HMR Inspiration Report: Architecture // August, 2021

Architecture is, without a doubt, one of the most gorgeous, large-scale lasting means of artistic expression, especially when created with thoughtful longevity in mind. Some of Chicago’s oldest and most revered architectural wonders originate during the World’s Columbian Exposition of 1893 (more commonly known as the first World’s Fair).

Historians also know Imhotep, who lived around 2600 BC and served the Egyptian pharaoh Djoser, as the first identified architect in history. Imhotep is credited with designing the first Egyptian pyramid complex, which later inspired the larger, more extravagant pyramids.

While Imhotep is well known, a number of other Chicago-centric architects top the charts today as the most famous in the world. From Frank Lloyd Wright to Jeanne Gang to Frank Gehry to Ludwig Mies van der Rohe, Chicago has had no shortage of prominent names which have lead the charge of the industry.

CEO Rishi Patel takes inspiration from the unique mindset forged by Bjarke Ingels Group.
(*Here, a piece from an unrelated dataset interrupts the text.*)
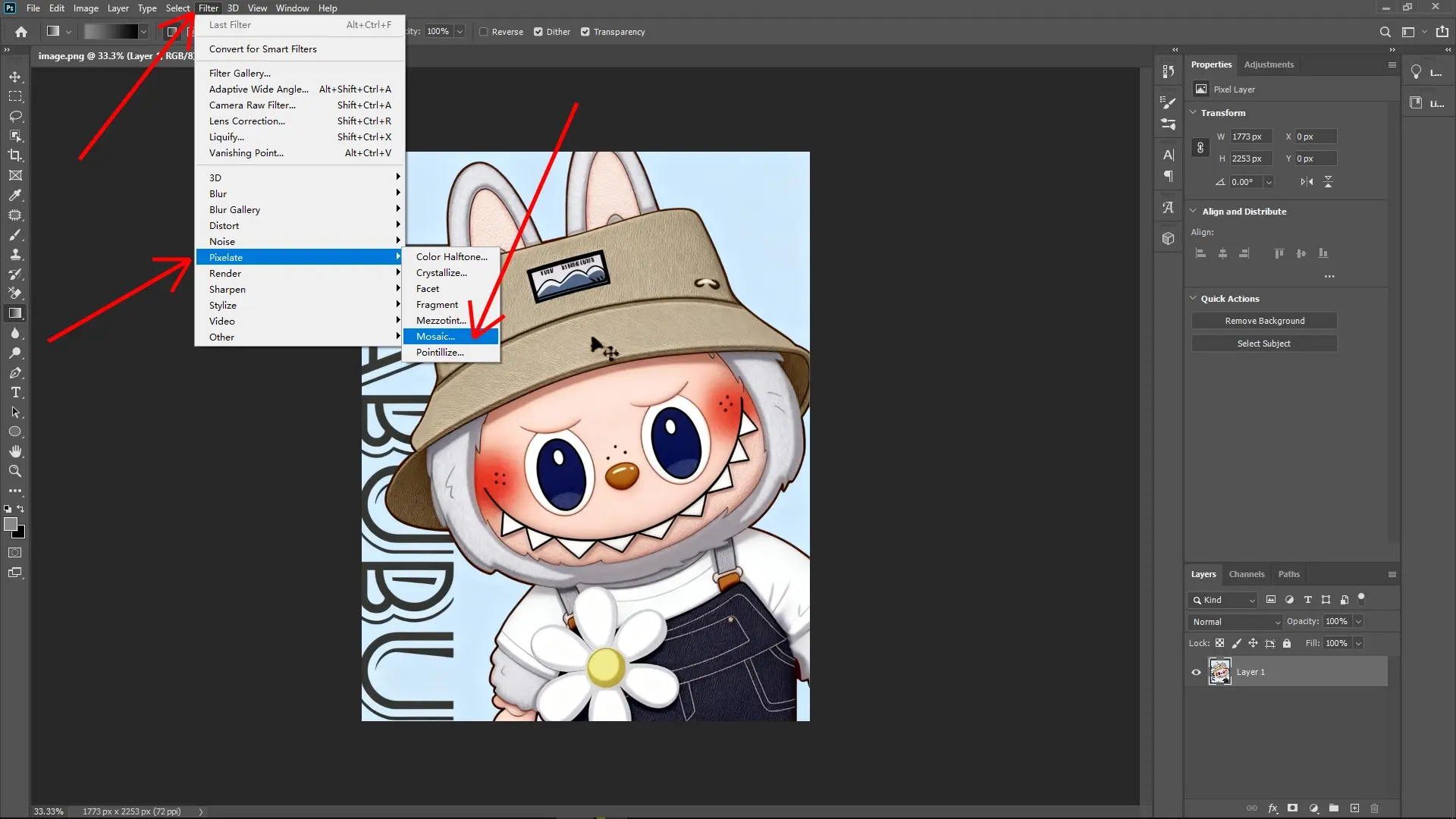Screen dimensions: 1456x819
Task: Select the Move tool
Action: coord(15,76)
Bjarke Ingels Group—better known as BIG—is famous for its playful and simplistic statement making architecture. BIG is also known for its cleanly unique designs, which demonstrate logical yet bold ideas which have never before been seen. Ingels himself has famously stated “architecture is about trying to make the world a little more like our dreams.”
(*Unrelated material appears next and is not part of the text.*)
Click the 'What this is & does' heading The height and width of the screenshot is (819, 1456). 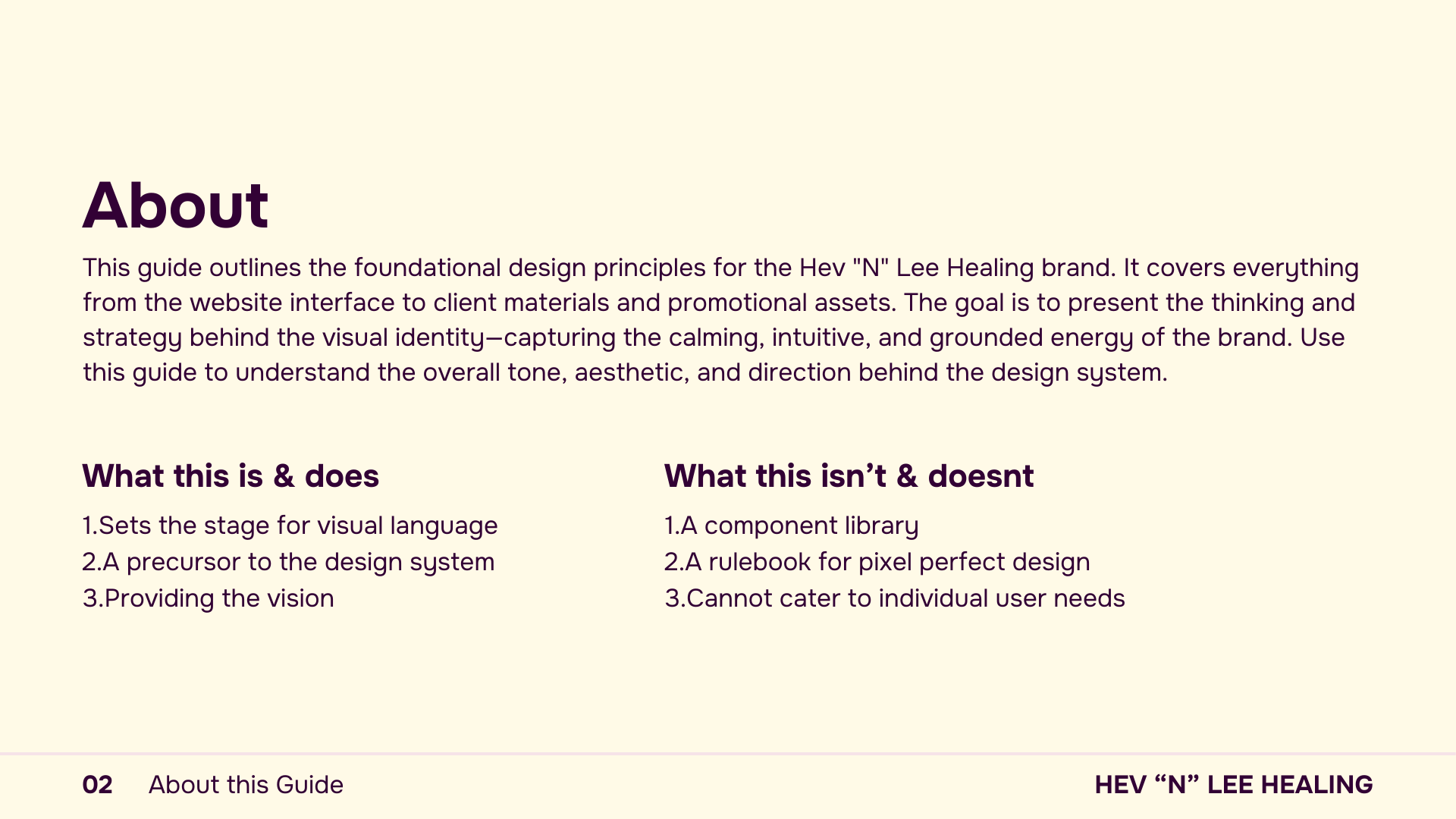231,476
BIG’s stance on sustainability is also clearly apparent in their body of work. He has famously coined the phrase hedonistic sustainability, which suggests that environmental building elements should not be afterthoughts but should be closely intertwined with the building design + program. This idea is likely most apparent in Copenhill, a power plant turned ski resort that is one of the most unique green buildings ever created.”

Designer David Epstein is a fan of Frank Gehry and his oft unconventional angular designs.

“In Chicago, Frank Gehry has become a household name based on the architectural creations that adorn Millennium Park… namely the Pritzker Pavilion and the winding steel BP Pedestrian Bridge.

At the time those structures were built, I lived a stone’s throw away and watched in amazement as they took shape, evolving into surreal works of art. It prompted me to look further into Gehry’s body of work, and it is absolutely fascinating. His approach has been described as disruptive – defying conventional design and construction norms with large-scale whimsy.

The scale is most often enormous, taking chances with the interplay between materials such as corrugated metals, steel, wood and glass. He has created structures all over the world, blazing a trail of unique design and crushing norms everywhere he goes. He is still active today with multiple projects in the US, Europe and the Middle East.”


Brittanie Ahrens, Event Designer, is particularly taken by the urban landscaping ideated by WilkinsonEyre – who created the masterplan for Singapore’s Gardens by the Bay.

“The botanical garden in Singapore’s thriving Marina Bay is my favorite architectural endeavor. Called the 2012 structure of the year of the World Architecture Festival, the Wilkinson Eyre– developed frameworks reproduce unique environments– one dry, the various other moist– permitting multiple tourist attractions like a flower meadow and also a thick hill forest.”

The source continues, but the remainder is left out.